Nestlé macht Millionengewinne mit dem weltweiten Verkauf von Wasser. Jetzt wollen auch Schweizer Grossverteiler in diesen Handel einsteigen und Wasser in die USA exportieren. Eigentlich finde ich es eine Zumutung, dass Nahrungsmittel- Multis unser Wasser verkaufen. Wasser gehört doch allen! Man könnt doch damit bei uns Gemüse anbauen – aber das geht ja nicht, weil das bei uns eh zu teuer ist. Der globalisierte Markt und die uneingeschränkte Mobilität haben auch das einfache Wasser aufgesaugt.

Wie viele schwören doch auf französisches oder italienisches Wasser; andere trinken es murrend, wenn’s im Restaurant kein Einheimisches gibt. Ein Glas Hahnenburger? „Sie, das wird schwierg!"

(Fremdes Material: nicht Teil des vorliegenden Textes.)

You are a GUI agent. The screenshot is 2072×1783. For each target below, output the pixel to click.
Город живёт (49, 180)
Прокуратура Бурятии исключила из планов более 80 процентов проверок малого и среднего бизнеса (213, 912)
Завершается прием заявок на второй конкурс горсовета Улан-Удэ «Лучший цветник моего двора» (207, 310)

Wir kaufen Gemüse aus allen Ecken dieser Erde, so auch aus dem Süden Spaniens. Dort ist jahrzehntelang intensiv Gemüse und nichts anderes angebaut worden. Der Grundwasserspiegel sank und sank aber das knackig, frische Gemüse kommt weiter per Kühlcamion zu uns.

Aber jetzt herrscht dort, in Almeria, Wasserknappheit. Per Lastwagen wird entsalztes Meerwasser von der Nordküste über die ganze iberische Halbinsel herangefahren, auch für die Produktion von Gemüse: Wir bekommen saftige, pralle Tomaten und Peperonis aus Spanien und können unser Wasser nach Amerika exportieren.